Monday, June 4, 2012

REASON 4: Lecture Classes

Don't forget your binoculars.



Imagine heading to your Introduction to Philosophy class on a cold winter morning.  You are running late because you slept past your alarm clock.  Because you had to work late last night, you only slept for three hours.  To say the least, class is the last place you want to be right now.  But if you don't go, you might miss out on information that will be on the next test.

Even though you paid a ridiculous amount of money for a campus parking pass, all of the parking spots on campus are filled this morning.  You circle the parking lot four times before giving up and finding a street across from the campus to park at.  You notice a sign, informing you that you can park your car at the street for two hours before you get ticketed.

By your calculations, you will be able to make it back to your car two minutes before the time limit expires if you run fast enough.  Since you are not training for the Olympics, you briefly wonder if you will be able to run fast enough to get back to your car in time.  But your professor frowns on tardiness, and you can't waste anymore time negotiating parking.  You decide to take the gamble and park several blocks away from the campus.

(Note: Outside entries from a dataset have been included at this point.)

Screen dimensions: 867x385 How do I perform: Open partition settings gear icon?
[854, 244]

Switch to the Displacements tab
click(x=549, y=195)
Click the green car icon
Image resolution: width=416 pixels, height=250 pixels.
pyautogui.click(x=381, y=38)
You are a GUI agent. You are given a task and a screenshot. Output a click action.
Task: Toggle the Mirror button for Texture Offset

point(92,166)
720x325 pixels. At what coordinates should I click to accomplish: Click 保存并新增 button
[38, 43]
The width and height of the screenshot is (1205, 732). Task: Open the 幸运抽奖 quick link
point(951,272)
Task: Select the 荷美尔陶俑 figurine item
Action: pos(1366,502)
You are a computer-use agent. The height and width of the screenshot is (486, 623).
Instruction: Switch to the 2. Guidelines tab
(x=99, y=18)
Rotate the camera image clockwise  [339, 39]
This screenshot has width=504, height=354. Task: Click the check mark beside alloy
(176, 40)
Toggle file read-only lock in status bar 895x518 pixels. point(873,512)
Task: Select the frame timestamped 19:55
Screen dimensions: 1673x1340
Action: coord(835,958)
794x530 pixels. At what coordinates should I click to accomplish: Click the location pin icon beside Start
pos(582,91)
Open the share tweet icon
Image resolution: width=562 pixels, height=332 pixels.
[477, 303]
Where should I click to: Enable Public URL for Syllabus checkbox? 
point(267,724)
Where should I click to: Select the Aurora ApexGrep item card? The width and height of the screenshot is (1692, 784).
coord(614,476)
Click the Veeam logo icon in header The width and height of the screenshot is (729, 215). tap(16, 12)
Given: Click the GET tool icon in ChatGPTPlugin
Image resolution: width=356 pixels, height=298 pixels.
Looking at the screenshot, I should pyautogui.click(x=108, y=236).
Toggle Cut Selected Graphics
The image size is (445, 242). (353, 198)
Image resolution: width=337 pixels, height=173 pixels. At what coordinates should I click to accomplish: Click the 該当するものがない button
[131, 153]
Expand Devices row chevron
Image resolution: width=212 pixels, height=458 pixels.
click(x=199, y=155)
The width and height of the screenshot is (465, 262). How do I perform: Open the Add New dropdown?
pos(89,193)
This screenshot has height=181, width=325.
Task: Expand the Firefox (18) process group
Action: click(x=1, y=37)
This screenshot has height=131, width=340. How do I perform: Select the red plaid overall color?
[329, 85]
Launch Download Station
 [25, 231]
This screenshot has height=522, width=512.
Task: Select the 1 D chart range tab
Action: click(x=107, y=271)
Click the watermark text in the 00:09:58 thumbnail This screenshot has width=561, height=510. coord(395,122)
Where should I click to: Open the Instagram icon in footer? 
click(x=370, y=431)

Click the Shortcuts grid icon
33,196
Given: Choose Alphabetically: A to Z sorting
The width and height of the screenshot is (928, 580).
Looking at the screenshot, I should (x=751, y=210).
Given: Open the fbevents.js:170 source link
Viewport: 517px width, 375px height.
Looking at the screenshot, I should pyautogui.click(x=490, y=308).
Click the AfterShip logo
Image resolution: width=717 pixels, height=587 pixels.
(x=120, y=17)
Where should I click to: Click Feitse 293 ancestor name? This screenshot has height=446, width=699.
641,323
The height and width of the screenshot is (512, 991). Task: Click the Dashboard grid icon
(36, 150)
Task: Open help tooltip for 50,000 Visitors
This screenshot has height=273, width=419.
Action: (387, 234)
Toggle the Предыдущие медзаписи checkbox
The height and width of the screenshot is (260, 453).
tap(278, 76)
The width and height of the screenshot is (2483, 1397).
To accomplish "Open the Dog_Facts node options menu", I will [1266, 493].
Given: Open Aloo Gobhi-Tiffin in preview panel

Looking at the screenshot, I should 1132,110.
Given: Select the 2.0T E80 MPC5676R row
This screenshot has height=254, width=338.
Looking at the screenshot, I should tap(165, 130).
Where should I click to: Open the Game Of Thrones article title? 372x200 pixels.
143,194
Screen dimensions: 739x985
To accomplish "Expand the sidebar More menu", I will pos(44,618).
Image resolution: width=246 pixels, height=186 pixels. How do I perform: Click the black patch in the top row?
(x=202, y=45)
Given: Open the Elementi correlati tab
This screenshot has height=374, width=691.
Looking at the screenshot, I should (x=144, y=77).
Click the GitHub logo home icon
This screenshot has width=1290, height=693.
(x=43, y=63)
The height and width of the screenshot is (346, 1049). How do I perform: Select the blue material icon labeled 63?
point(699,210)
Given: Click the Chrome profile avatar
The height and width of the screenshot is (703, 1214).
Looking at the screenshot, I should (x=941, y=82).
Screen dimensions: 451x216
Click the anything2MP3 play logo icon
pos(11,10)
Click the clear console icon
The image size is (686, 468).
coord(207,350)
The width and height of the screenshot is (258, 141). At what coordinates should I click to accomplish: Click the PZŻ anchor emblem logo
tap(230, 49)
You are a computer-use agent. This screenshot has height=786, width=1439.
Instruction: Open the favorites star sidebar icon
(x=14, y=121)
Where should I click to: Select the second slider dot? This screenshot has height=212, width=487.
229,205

Just as your hair is starting to freeze into icicles, you enter the liberal arts building.  According to the clock on the wall, it is 7:59.  Good, you have 1 more minute before you are late.  You run up the stairs of the liberal arts building and sprint to the auditorium where your lecture class will be held.

When you open the doors, you step into a mini-colosseum, filled with slumping, apathetic college students.  They also would prefer to be somewhere else.  

Because you arrived at the last minute, you are only able to find one empty seat.  It is in very last row, right in the middle.  You push and squeeze past your fellow classmates to get to your seat.

As soon as you boot up your laptop to take notes, you stare forward at a miniature dot who appears to be fidgeting with a projector.  That dot is your professor.  Sounds that you can barely hear emit from his mouth.  Today's lecture has begun.

For the next hour and a half, your professor reads from a PowerPoint presentation that he created when he began teaching this class seven years ago.  You soon realize that today's lecture is a summary of the textbook readings you were assigned last week.  

The student next to you is finishing her breakfast, a cup of coffee and a blueberry muffin.  Your empty stomach starts to rumble.  The student infront of you has his head down and is taking a nap.  While sleep is tempting, you resolve to be better than that.  But after ten minutes of lecture, you need a break from your professor's dull, uninspired voice.  So you open your internet browser on your laptop and play solitaire for the rest of the lecture.

The sound of backpacks unzipping and notebooks closing lets you know that class will be over in five minutes.  Remembering your car, you pack your bags and poise yourself to push past your classmates and dash to your car.  

You feel your lungs burning as you run to the street where you parked your car.  You think about what a complete waste of time this entire morning was and how you could have just stayed home and read the textbook to obtain the same information that was covered in today's lecture.

When you get to your car, you realize that you made it back thirty seconds before your time expired.  It's your lucky day.  You pant loudly in exhaustion as you unlock your car door.  

As you drive home, you wonder why you even bother to show up to your philosophy class.  The professor wouldn't even notice if you ditched the classes and only showed up for exams.   You don't even know or talk to the other students in your class and there's no camaraderie.  

At the beginning of the semester, you were very interested in philosophy.  Now you only care about the information that will be on your final exam.  Suddenly you realize that all of your freshman and sophomore classes are a waste of money.  You spend thousands of dollars to sit elbow-to-elbow with hundreds of other students in an impersonal "learning" environment.  You can tell from the apathy of your professors that they enjoy teaching as much as you enjoy being lectured at for hours on end.

As you make a left-hand turn into the parking lot of your apartment complex, you come to the realization that college lecture classes are like graveyards where intellectual curiosity goes to die (See Reason 1).